The rally was driven by a convergence of institutional upgrades and escalating pricing power across the power management chip industry. Bank of America raised its target price from $320 to $370, forming a strong bullish consensus among Wall Street firms. Simultaneously, the power management IC sector is undergoing a new round of price increases — Texas Instruments has confirmed plans to raise prices on core products including power management ICs effective July 1, marking the fourth price adjustment within the year. Infineon and other global chipmakers have followed suit with similar hikes scheduled for the same date.

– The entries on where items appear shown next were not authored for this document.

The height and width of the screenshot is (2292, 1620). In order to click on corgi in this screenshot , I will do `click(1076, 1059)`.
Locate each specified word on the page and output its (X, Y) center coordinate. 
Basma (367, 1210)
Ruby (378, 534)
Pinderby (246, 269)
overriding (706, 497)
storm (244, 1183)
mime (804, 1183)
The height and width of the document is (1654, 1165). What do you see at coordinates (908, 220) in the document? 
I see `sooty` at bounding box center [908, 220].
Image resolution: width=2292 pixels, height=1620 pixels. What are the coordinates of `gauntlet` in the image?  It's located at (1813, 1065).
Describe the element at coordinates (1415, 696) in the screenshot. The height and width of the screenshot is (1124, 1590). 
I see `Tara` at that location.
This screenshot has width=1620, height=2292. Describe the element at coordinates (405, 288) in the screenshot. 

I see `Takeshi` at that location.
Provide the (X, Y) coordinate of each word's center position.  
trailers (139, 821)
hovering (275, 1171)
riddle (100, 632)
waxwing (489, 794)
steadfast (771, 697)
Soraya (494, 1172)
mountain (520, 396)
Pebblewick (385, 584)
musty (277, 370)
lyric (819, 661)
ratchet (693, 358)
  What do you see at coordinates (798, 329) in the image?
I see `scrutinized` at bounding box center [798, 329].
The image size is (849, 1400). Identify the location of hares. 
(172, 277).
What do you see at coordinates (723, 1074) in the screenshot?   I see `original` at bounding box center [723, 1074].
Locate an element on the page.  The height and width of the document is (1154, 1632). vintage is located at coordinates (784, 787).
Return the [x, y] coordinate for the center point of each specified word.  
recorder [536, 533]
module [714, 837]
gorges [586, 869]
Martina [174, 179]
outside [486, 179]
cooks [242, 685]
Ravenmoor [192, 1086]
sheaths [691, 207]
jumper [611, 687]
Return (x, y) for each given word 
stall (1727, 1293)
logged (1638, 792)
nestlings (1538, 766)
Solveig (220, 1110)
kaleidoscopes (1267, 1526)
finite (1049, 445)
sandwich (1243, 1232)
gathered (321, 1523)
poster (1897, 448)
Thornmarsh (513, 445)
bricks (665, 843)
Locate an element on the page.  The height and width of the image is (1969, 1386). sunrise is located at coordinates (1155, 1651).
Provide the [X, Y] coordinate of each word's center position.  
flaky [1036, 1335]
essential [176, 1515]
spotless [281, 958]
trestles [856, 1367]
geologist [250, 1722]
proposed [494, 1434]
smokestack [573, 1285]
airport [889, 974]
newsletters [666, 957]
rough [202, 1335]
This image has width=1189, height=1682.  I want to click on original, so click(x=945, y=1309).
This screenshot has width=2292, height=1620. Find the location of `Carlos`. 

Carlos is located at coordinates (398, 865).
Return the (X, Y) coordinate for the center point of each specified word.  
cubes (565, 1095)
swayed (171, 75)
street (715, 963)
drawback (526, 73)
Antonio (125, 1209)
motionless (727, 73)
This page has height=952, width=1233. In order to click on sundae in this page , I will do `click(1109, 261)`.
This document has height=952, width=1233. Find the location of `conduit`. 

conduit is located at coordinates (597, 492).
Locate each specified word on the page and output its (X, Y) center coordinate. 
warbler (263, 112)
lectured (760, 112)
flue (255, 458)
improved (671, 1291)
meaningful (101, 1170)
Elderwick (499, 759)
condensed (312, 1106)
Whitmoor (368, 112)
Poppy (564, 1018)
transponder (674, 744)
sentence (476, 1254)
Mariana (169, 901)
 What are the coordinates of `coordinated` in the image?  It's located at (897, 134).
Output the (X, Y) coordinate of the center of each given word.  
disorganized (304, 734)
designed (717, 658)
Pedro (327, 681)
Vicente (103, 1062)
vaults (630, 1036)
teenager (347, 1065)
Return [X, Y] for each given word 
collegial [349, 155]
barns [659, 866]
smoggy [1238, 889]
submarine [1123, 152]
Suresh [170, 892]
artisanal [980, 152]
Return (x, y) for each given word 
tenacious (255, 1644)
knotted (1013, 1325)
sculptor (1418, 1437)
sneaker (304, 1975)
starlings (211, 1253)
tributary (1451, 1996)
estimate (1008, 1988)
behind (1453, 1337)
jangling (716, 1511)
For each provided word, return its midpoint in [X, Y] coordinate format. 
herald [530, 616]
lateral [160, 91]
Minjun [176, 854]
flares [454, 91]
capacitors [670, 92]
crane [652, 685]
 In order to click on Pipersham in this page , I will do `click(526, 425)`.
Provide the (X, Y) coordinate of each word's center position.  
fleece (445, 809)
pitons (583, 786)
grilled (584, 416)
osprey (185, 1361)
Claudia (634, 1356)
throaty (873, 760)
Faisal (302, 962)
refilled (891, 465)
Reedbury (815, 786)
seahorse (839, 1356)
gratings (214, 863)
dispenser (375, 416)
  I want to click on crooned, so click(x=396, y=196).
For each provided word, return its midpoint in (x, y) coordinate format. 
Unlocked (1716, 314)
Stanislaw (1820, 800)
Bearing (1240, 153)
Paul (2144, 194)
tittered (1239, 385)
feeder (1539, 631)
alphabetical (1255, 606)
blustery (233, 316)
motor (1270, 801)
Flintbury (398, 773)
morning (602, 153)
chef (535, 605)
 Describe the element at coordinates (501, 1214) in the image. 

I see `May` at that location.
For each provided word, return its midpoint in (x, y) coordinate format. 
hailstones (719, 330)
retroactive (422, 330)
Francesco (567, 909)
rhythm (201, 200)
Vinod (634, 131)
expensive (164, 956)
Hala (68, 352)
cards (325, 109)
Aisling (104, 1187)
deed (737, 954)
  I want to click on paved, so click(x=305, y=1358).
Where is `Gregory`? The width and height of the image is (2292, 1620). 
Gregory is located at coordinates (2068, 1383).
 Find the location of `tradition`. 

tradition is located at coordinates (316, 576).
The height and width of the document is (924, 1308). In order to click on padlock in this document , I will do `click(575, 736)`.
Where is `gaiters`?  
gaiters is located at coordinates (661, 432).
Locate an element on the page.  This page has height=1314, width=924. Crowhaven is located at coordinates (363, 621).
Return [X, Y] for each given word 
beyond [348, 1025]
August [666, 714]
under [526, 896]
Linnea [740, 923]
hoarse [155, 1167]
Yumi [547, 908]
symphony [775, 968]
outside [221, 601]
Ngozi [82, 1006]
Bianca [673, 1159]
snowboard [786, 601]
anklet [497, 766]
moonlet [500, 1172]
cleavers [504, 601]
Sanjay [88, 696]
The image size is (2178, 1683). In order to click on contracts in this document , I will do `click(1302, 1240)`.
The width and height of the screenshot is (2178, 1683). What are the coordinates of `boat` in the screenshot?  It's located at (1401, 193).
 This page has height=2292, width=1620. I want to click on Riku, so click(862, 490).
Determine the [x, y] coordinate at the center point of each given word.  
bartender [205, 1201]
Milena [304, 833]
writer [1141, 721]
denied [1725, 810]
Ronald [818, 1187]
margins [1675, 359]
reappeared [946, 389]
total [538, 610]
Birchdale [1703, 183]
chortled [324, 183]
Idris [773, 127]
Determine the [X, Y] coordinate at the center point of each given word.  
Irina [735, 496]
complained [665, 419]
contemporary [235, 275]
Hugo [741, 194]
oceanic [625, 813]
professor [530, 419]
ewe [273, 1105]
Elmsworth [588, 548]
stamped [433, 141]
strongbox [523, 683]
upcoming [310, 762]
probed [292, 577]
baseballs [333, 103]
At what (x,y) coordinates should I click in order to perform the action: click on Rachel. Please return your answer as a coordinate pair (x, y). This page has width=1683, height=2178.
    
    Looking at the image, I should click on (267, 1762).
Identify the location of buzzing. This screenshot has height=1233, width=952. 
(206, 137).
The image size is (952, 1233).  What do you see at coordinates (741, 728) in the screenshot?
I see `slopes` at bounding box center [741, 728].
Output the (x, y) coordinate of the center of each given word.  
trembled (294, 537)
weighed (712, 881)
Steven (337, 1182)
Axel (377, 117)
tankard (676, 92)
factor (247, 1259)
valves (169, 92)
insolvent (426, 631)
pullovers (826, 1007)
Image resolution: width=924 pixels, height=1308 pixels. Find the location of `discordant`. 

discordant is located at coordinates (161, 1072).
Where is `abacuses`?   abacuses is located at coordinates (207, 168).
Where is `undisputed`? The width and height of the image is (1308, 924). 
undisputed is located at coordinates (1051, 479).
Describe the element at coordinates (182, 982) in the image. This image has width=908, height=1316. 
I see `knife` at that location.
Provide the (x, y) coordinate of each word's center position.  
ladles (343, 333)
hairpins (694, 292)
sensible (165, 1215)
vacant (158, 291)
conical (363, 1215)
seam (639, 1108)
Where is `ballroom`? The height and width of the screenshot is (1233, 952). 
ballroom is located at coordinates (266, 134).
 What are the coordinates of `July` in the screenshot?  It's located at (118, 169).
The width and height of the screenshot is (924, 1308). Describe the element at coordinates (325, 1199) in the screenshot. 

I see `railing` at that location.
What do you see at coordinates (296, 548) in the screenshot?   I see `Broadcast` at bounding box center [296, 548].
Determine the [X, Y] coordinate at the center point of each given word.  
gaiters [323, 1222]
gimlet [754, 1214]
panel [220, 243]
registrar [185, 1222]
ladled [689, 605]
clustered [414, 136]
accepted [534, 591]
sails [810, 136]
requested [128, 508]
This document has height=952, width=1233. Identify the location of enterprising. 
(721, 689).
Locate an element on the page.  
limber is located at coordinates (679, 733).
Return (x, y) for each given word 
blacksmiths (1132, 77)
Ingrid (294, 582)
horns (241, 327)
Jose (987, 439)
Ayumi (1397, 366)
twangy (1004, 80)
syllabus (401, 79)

Fundamentally, the company reported Q1 revenue of $4.825 billion, up 19% year-over-year, with operating profit surging 205%. Data center revenue grew approximately 90% YoY, reflecting AI demand spreading from GPUs into power management and server power systems. Analysts note that AI server power component demand is 5-8x that of traditional servers, with delivery lead times extending from 21-26 weeks to 35-40 weeks, underpinning sustained supply-demand tightness.
(The above content is based on publicly available market information, generated by a program or algorithm, and is intended solely as a stock movement alert. It does not constitute investment advice or a basis for trading decisions.)